While some California chefs planned to celebrate the return of fatty duck liver, animal rights activists said the state's hard-fought foie gras battle was far from over.

California's bill outlawing foie gras passed in 2004 but the ban didn't go into effect until 2012.

Foie gras producers and restaurants for years have lobbied to remove the ban, which gave rise to underground "Duckeasies" that offered free foie gras or sold it as unlisted menu item.

In their latest legal battle, Canada's Association des Eleveurs de Canards et d'Oies du Quebec, New York's Hudson Valley Foie Gras and Los Angeles-based Hot's Restaurant Group argued that California's sales restriction ran afoul of federal law and the U.S. Constitution.

And on Wednesday, U.S. District Court Judge Stephen Wilson ruled that the ban was at odds with federal law overseeing the sale and distribution of poultry products.

"California cannot regulate foie gras products' ingredients by creatively phrasing its law in terms of the manner in which those ingredients were produced," Wilson wrote.

"It's a good day for restaurants," said Jot Condie, president and chief executive of the California Restaurant Association, a long time foe of the ban. "Turning chefs into criminals is not something we support."

But Paul Shapiro, vice president of farm animal protection for the Humane Society of the United States (HSUS), predicted that the celebrations could be short lived. HSUS and other animal rights groups vowed to ask California's attorney general to appeal Wednesday's ruling.
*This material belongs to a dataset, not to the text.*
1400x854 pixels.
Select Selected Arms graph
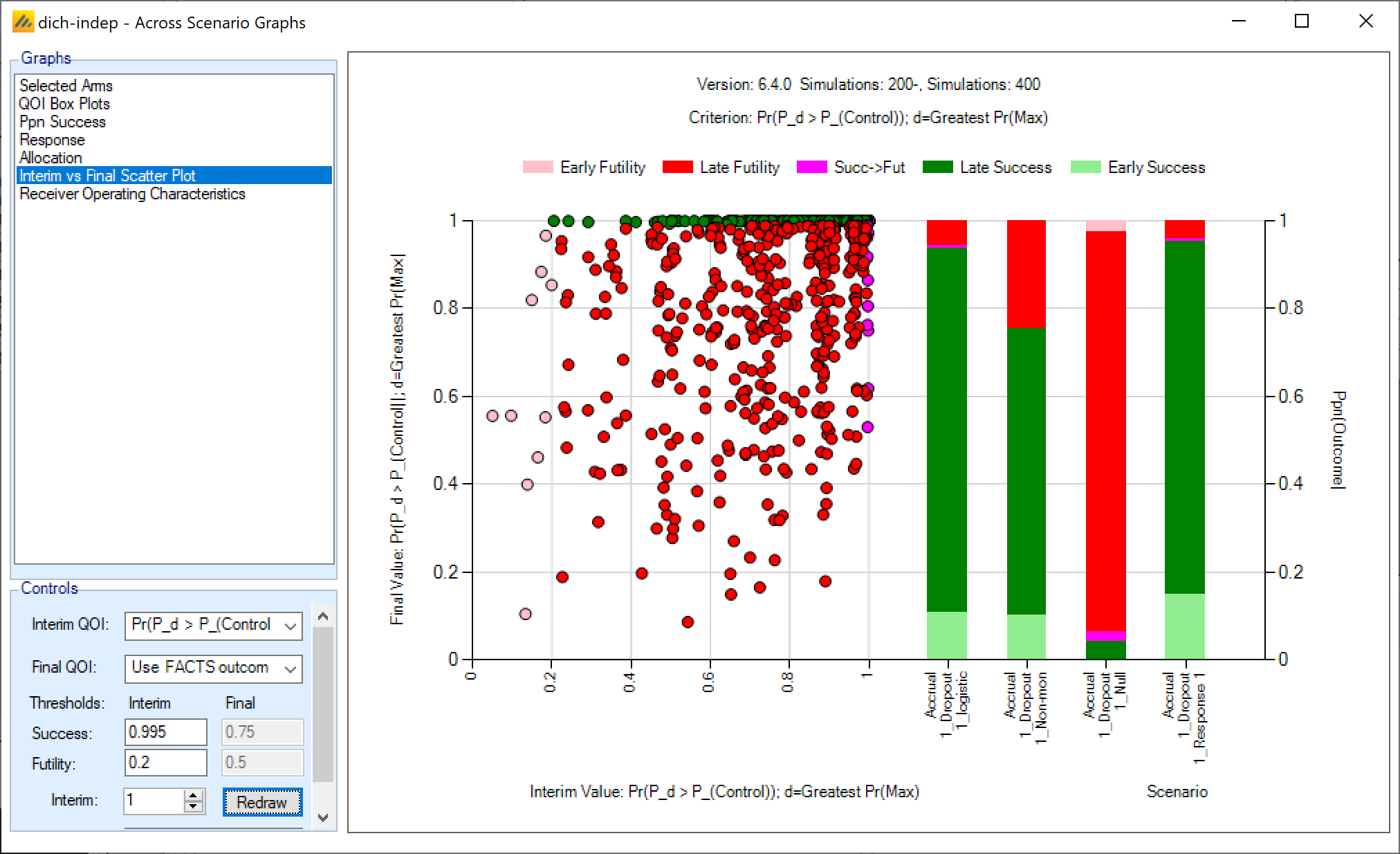coord(66,86)
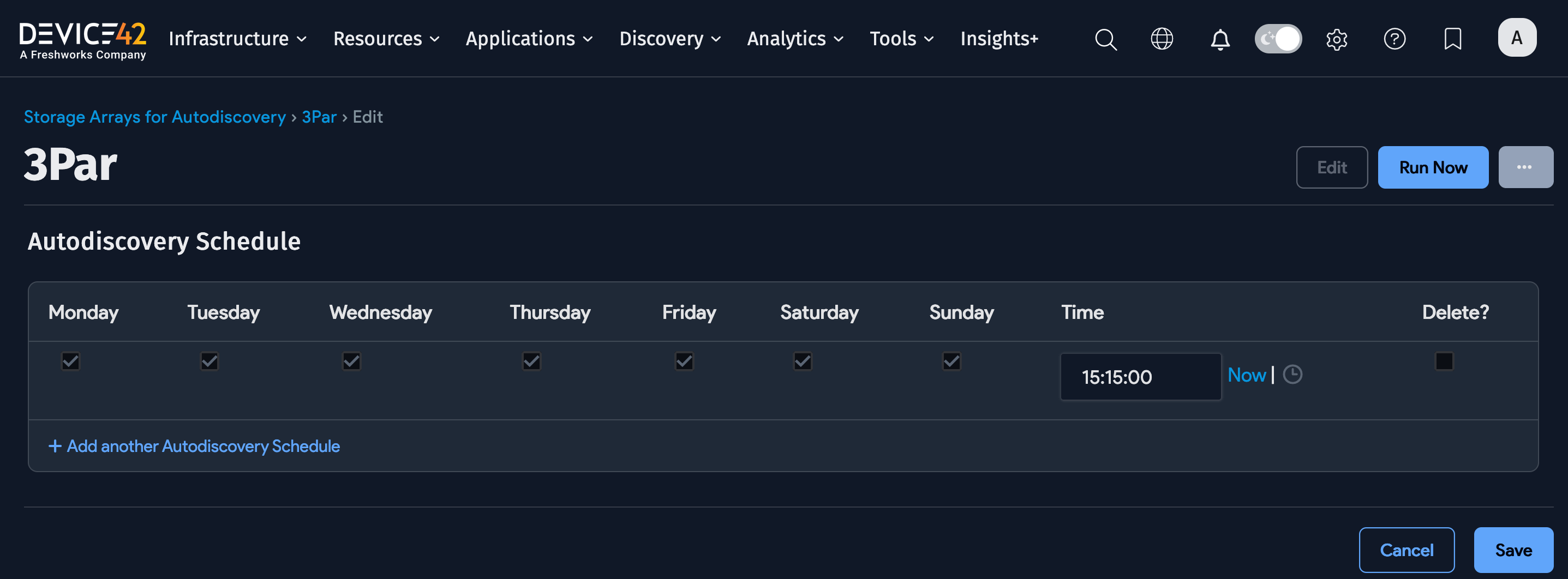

"The state clearly has the right to ban the sale of the products of animal cruelty," said Shapiro, who expects the federal appeals court to uphold the law as it did in the previous round of litigation.

In August 2013, the 9th U.S. Circuit Court of Appeals upheld California's foie gras law, rejecting opponents' assertion that it violated the U.S. Constitution's Commerce Clause, which prohibits states from interfering with interstate commerce. In October 2014, the U.S. Supreme Court declined to hear their appeal, a move that allowed the ban to stand.

Chef Josiah Citrin of Melisse, one Los Angeles' top restaurants, has been an outspoken critic of the ban and plans to serve his legal, personal stash of foie gras to diners tonight.

"It's nice to have some culinary freedom back ... I plan to have it on the menu as long as it's legal," Citrin said.